Tratando de entender los porqués de esta situación de violencia generalizada, cabe nombrar las políticas de represión y destrucción sistemática de las comunidades indígenas basadas en la cooperación y el apoyo mutuo (por ejemplo en Oaxaca y en Chiapas) y su sustitución por una autoridad estatal a menudo incompetente, autoritaria, inoperante, corrupta y asociada a los grupos criminales.

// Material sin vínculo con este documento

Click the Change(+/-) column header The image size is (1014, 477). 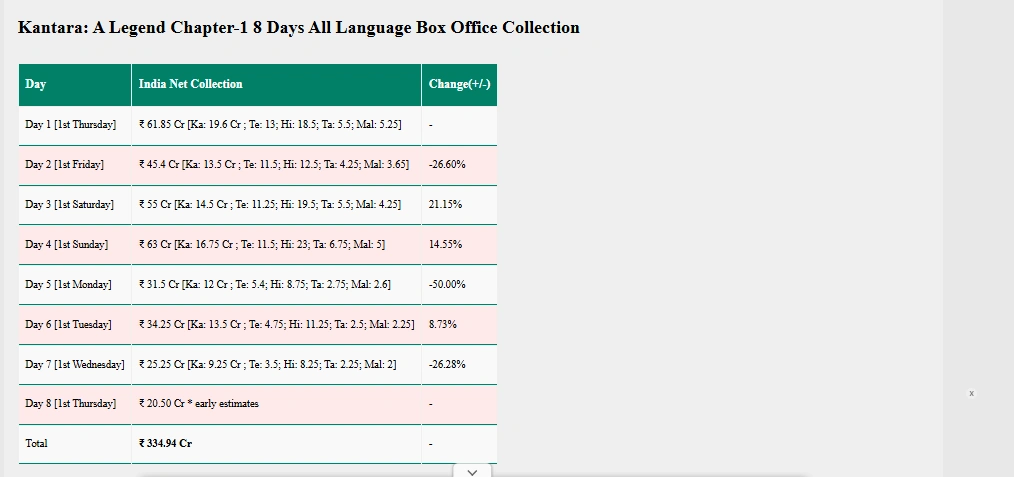(459, 84)
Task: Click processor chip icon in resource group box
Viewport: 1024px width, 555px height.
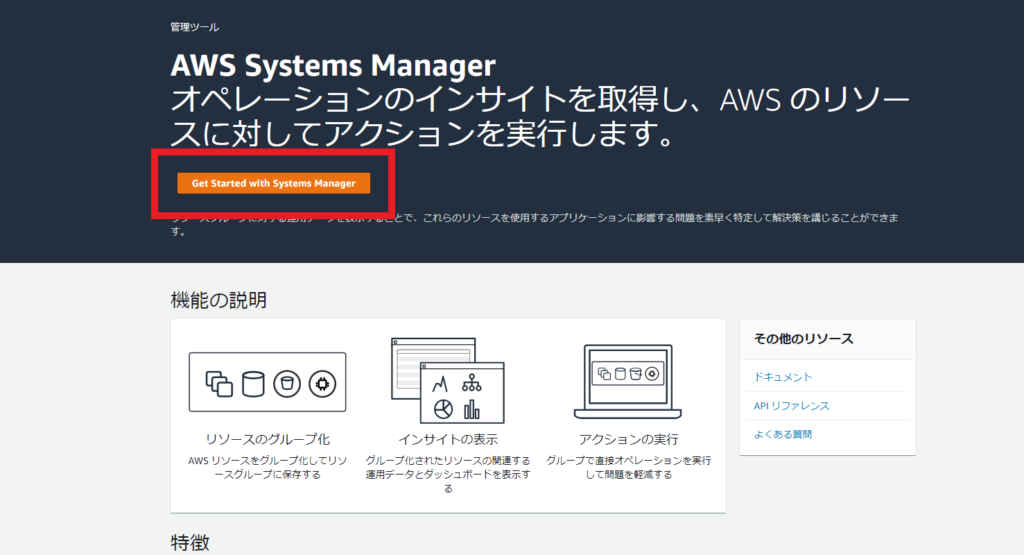Action: point(321,382)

También el acoso hacia la disidencia política de izquierda que, por poner un ejemplo, en 2014 se cobró la vida de los 43 estudiantes de Ayotzinapa que defendían su modelo educativo rural, secuestrados por sicarios de los grupos narcos y posteriormente asesinados, con la cobertura de las autoridades civiles locales, así como la complicidad probada del ejército y la policía.
En segundo lugar cabe hablar de la pobreza y el déficit educacional. México es el segundo país de toda la OCDE con mayor disparidad entre los enormemente ricos y los enormemente pobres. Por otra parte, se calcula que hacia un 60% de hombres mayores de 15 años y un 80% de mujeres no saben leer ni escribir, lo que habla a las claras del desinterés que tradicionalmente ha tenido el estado mexicano por la educación. A todo ello hay que añadir que México tiene altas tasas de drogodependencia entre la juventud. Estas razones empujan a amplios sectores de la población a buscar su salida laboral en el crimen organizado. Se calcula que los cárteles mexicanos dan empleo directo a medio millón de personas, mientras que más de tres millones viven indirectamente del contrabando de droga.
Precisamente, la proliferación de organizaciones criminales a gran escala vinculadas al narcotráfico es la mayor causa de violencia directa. Aprovechando la amplia frontera que comparte con EEUU, numerosos clanes narco producen su propia droga, al tiempo que hacen de intermediarios con la que procede de países más al sur, como Colombia. El destino de todo este comercio son los consumidores de EEUU. Los cárteles narco, además, trafican con armas y también son protagonistas de acciones de secuestro, asesinato o extorsión hacia los migrantes procedentes del Sur que viajan a través del país con destino a EEUU.
Todo este actuar criminal, de enorme envergadura, mantiene activo un auténtico conflicto bélico de las propias organizaciones criminales entre sí y, además, contra el propio estado central mexicano que, en 2006, declaró oficialmente la guerra al narco. Cabe decir que se hace complicado distinguir quien es quien en esta pugna, estando fuertemente permeado por el crimen organizado el propio poder civil, así como el ejército y la policía. Por si faltara algún elemento, también existen en México grupos paramilitares y de «autodefensa» que defienden a las comunidades de las diferentes agresiones, pero también, en ocasiones, se convierten en brazo armado de los narcos.
El resultado de este enorme conflicto articulado en torno al crimen es de proporciones catastróficas. Se calcula que entre 2006 y 2020 fallecieron alrededor de 300.000 personas solo por ejecuciones o enfrentamientos entre bandas o con la autoridad. A ello habría que sumar las numerosas consecuencias de índole económica, social, etc.
En México, como en Ucrania y Palestina, es urgente el cese de toda acción violenta organizada, sea por parte estatal o por parte privada. Para ello es necesario sanear y depurar de criminales las instituciones. También defender y robustecer la autonomía de las pequeñas comunidades indígenas y rurales, de cuyo funcionamiento orgánico tanto tenemos que aprender. Además, apostar por la educación, por la redistribución de la riqueza y por una economía desvinculada de las multinacionales y de las dinámicas del capitalismo salvaje. Todo ello con el objetivo de lograr una sociedad armónica y democrática en la que el crimen organizado no tenga cabida.